In a letter to The Times, the 73-year-old said he decided not to reapply for the job despite the government’s decision to restart the appointment process.
Mr Dacre said he would instead take an “exciting new job in the private sector” despite “many senior members of the government” urging him to try again.
He described his experience as an “unfortunate banter with the Blob” and claimed that the civil service influenced the process because of his center-right “beliefs”.

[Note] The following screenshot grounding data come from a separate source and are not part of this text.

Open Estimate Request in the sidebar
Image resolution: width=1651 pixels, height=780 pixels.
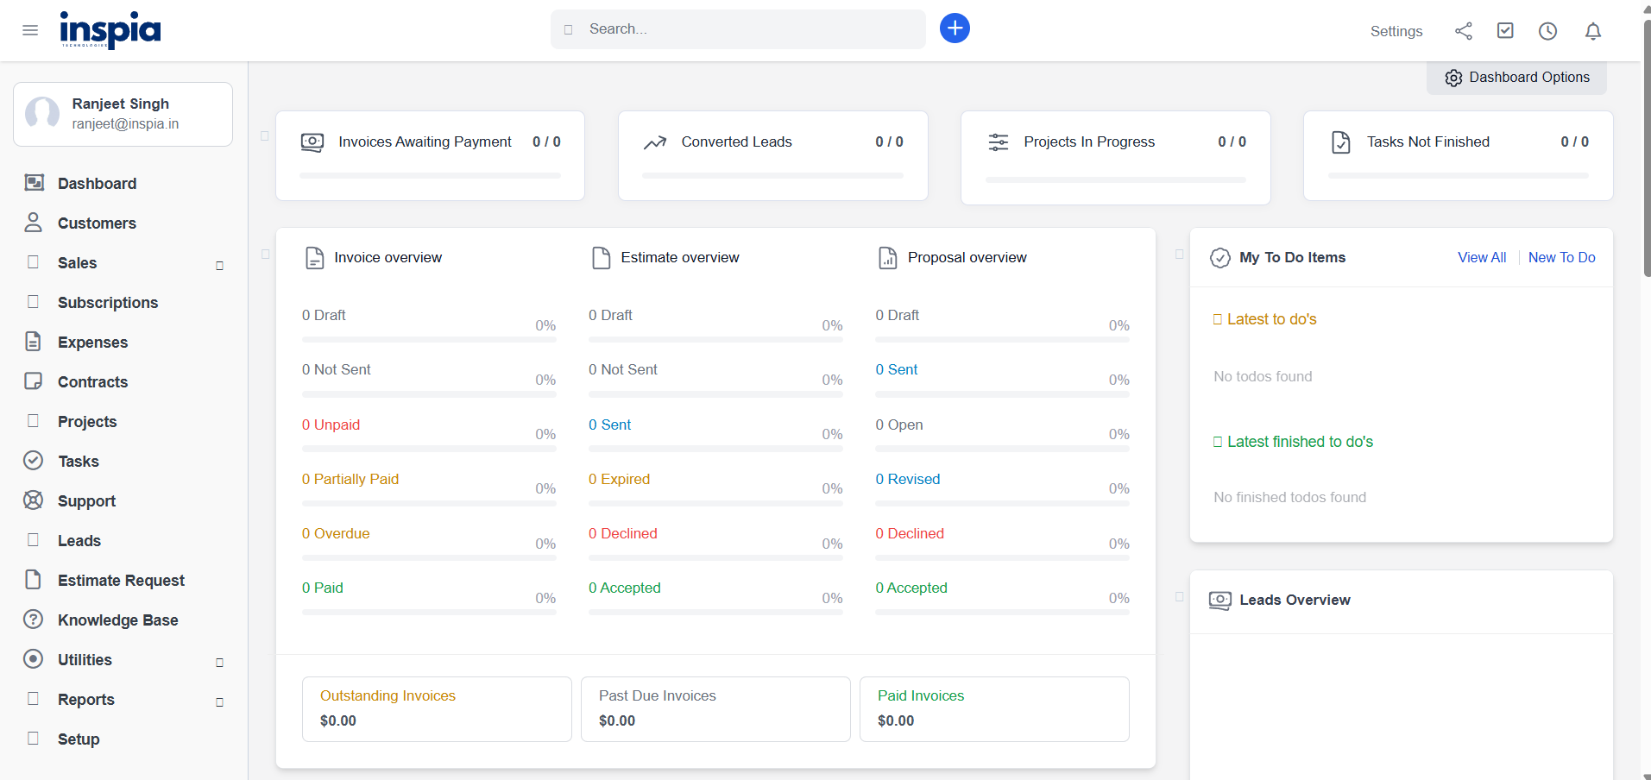point(121,581)
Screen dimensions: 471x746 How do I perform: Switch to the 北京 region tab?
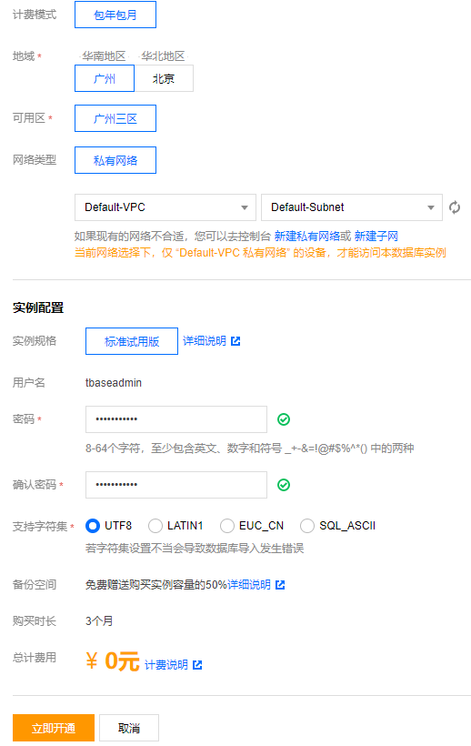click(164, 78)
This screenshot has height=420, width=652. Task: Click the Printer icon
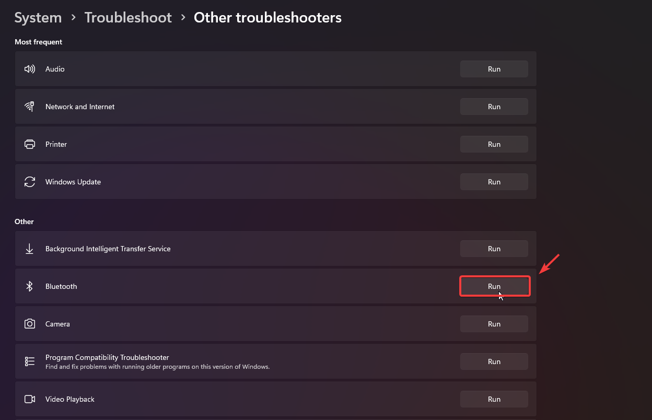[x=30, y=144]
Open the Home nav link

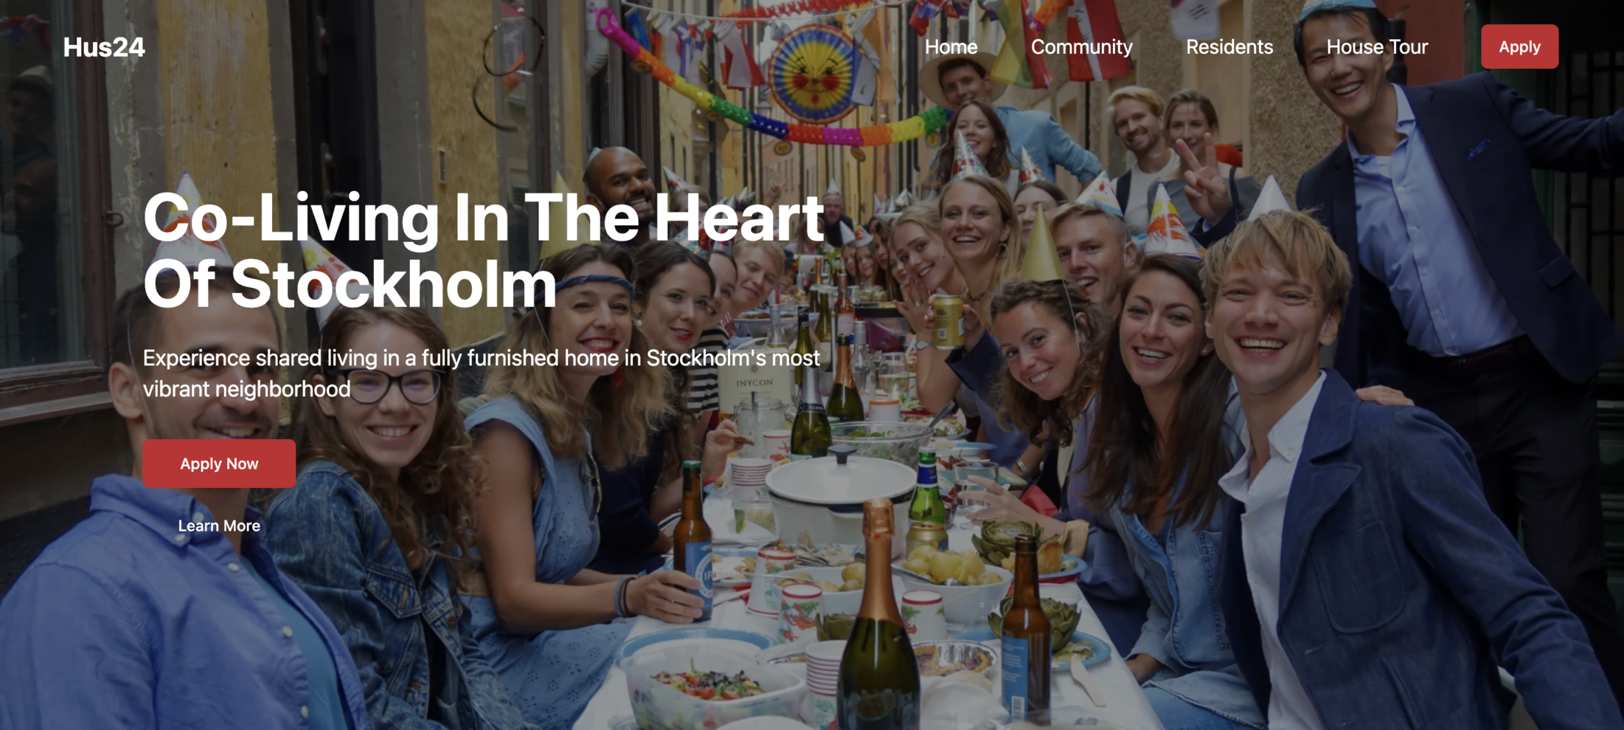[951, 47]
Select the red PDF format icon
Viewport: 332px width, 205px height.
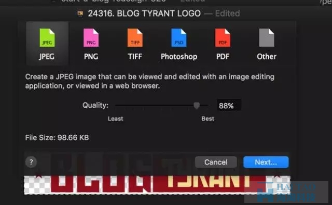click(x=223, y=38)
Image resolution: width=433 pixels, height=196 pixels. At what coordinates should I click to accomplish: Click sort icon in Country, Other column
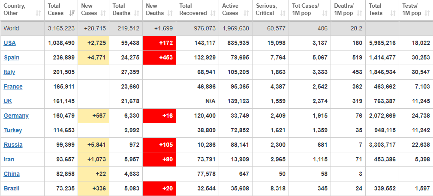tap(39, 13)
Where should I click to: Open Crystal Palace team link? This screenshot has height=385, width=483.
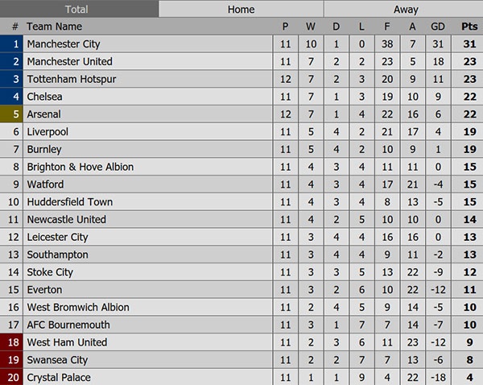tap(59, 378)
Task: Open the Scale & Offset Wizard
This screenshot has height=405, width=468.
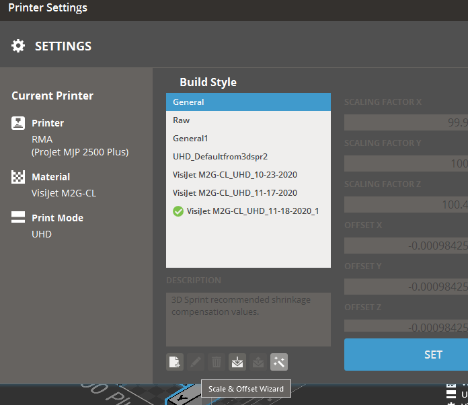Action: point(279,362)
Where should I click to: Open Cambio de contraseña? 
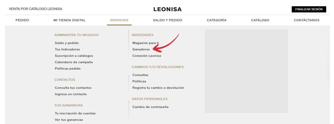[x=150, y=107]
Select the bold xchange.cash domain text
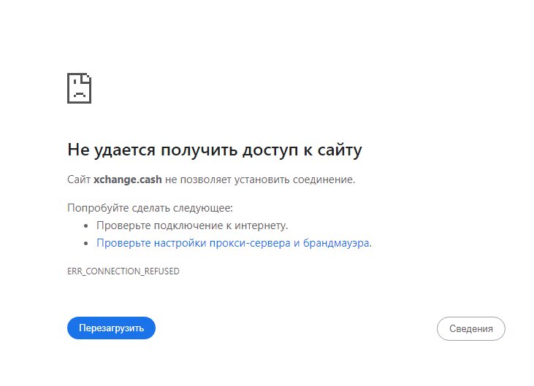534x386 pixels. (128, 179)
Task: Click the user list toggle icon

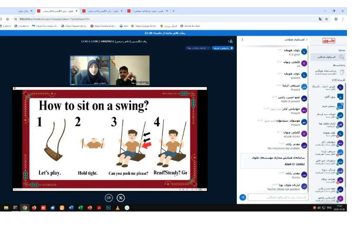Action: [230, 41]
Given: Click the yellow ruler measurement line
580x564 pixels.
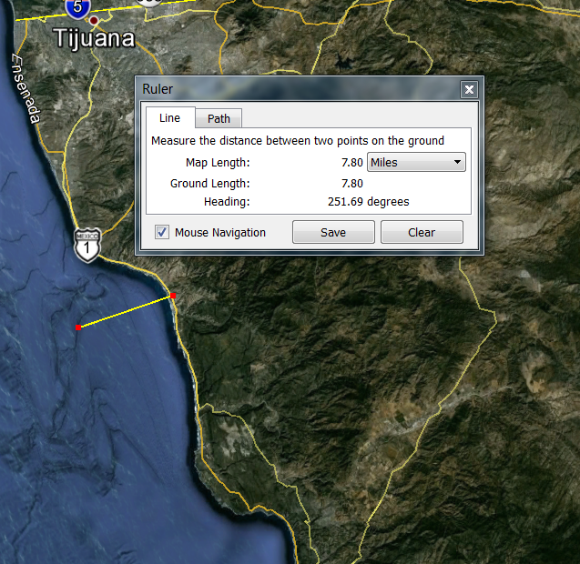Looking at the screenshot, I should 126,312.
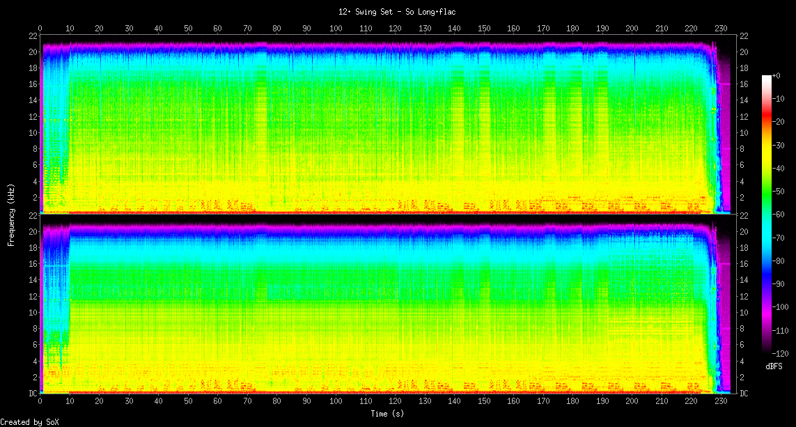The width and height of the screenshot is (796, 427).
Task: Click the bottom-right 'DC' frequency label
Action: point(743,394)

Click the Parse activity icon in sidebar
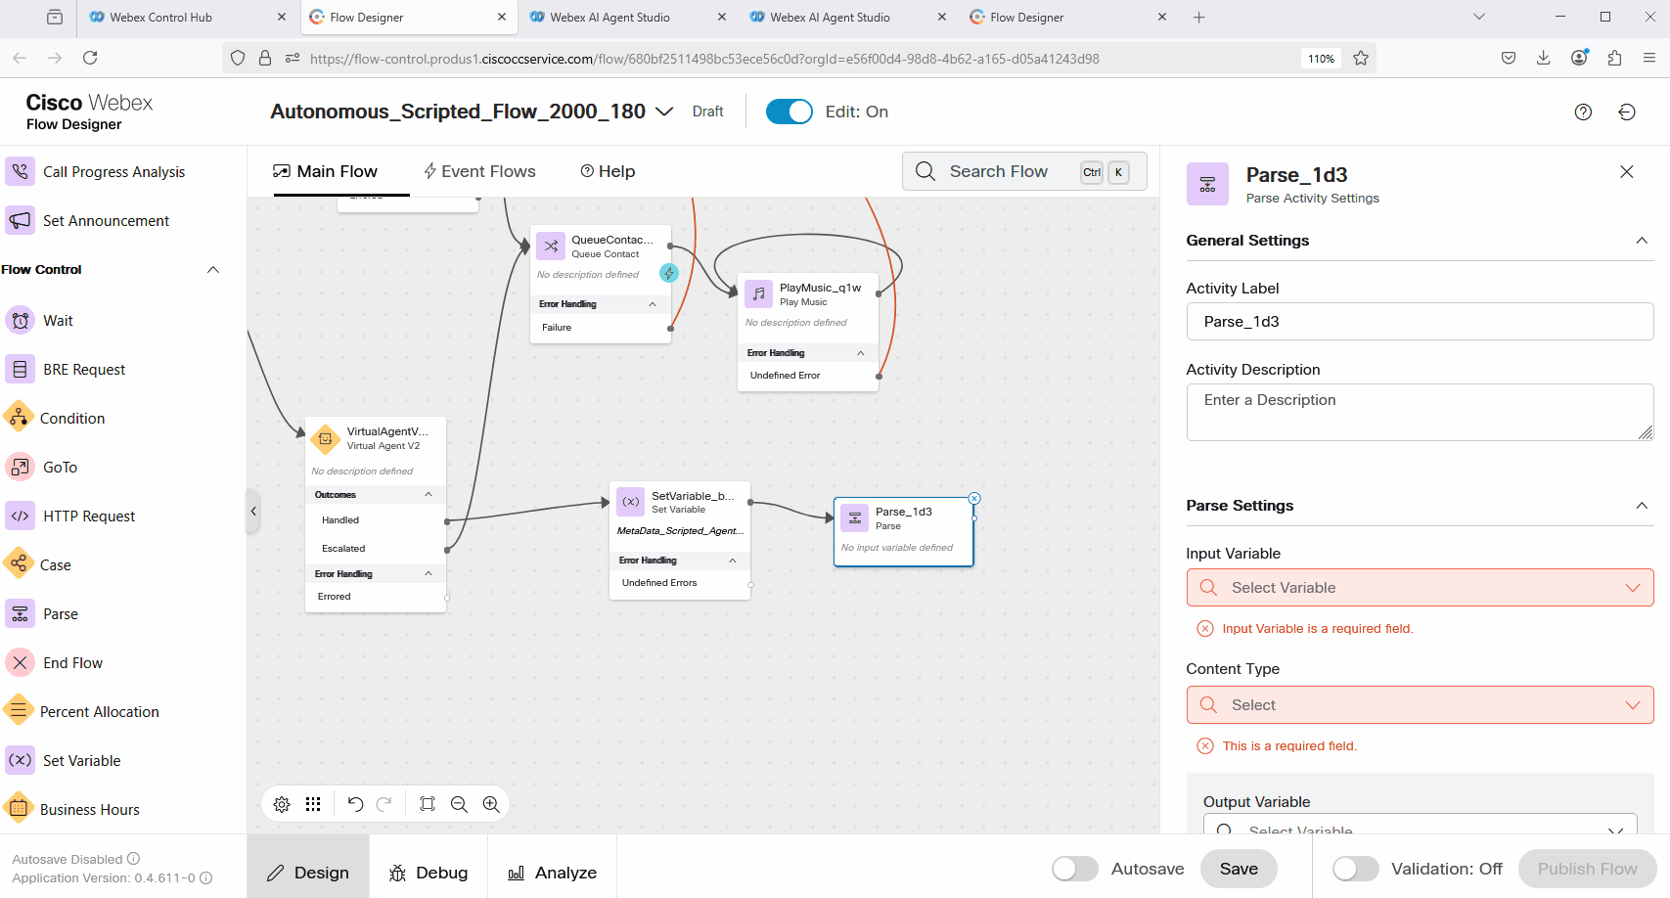click(20, 613)
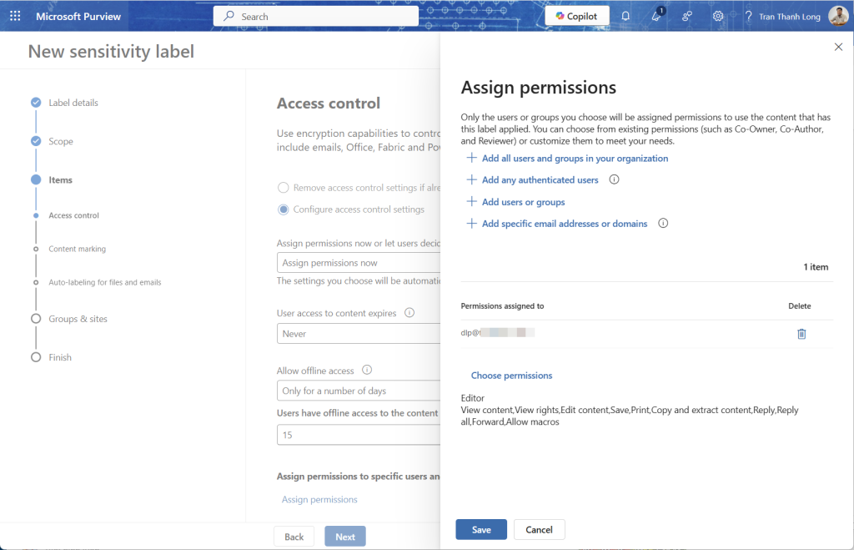The width and height of the screenshot is (854, 550).
Task: Open the notifications bell icon
Action: pyautogui.click(x=625, y=16)
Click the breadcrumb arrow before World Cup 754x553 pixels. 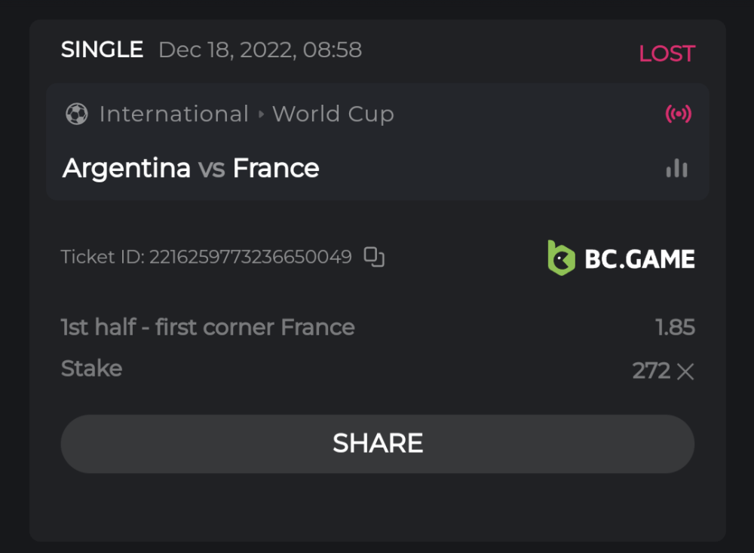(x=261, y=115)
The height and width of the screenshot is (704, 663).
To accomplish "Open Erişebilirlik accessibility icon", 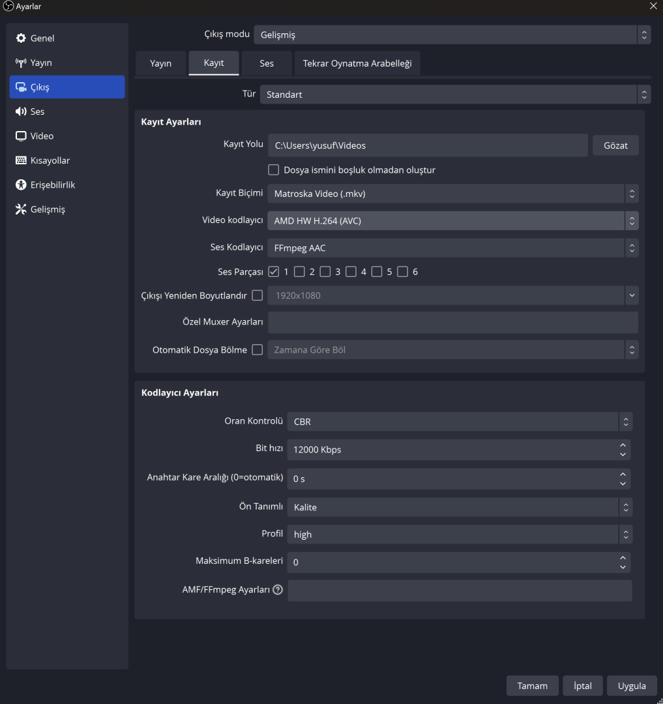I will click(x=21, y=185).
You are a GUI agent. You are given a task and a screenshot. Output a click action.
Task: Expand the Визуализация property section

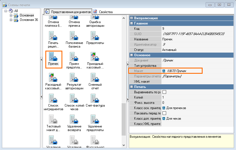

He wrote: âTo anyone in the private sector who, God forbid, has beliefs, and is considering running for public office, I say this: the public service will control (and disclose) everything; the process could take a year during which your life will be put on hold; and if you have an independent mind and are not associated with the liberals / lefts, you are more likely to win the lottery than to get the job.
The selection process is resumed after a first round of interviews failed to find a new president.
Mr Dacre, who split from the Daily Mail group this week after 42 years, including 26 as editor-in-chief of the Daily Mail, was reportedly Boris Johnson’s preferred choice in the early rounds.
In the letter, Mr Dacre also warned that the possible appointee would face an “impressive challenge” in trying to regulate “the omnipotent, ruthless and, as we have learned, amoral tech giants.”
He attacked the current CEO of Ofcom, Dame Melanie Dawes, adding:. “
Elsewhere, Mr Dacre has suggested that the real reason his nomination was reportedly blocked during the initial nomination process was that senior Whitehall officials, rather than politicians, are the ones “who really run this country”.
The Department of Digital, Culture, Media and Sports has been contacted for comment.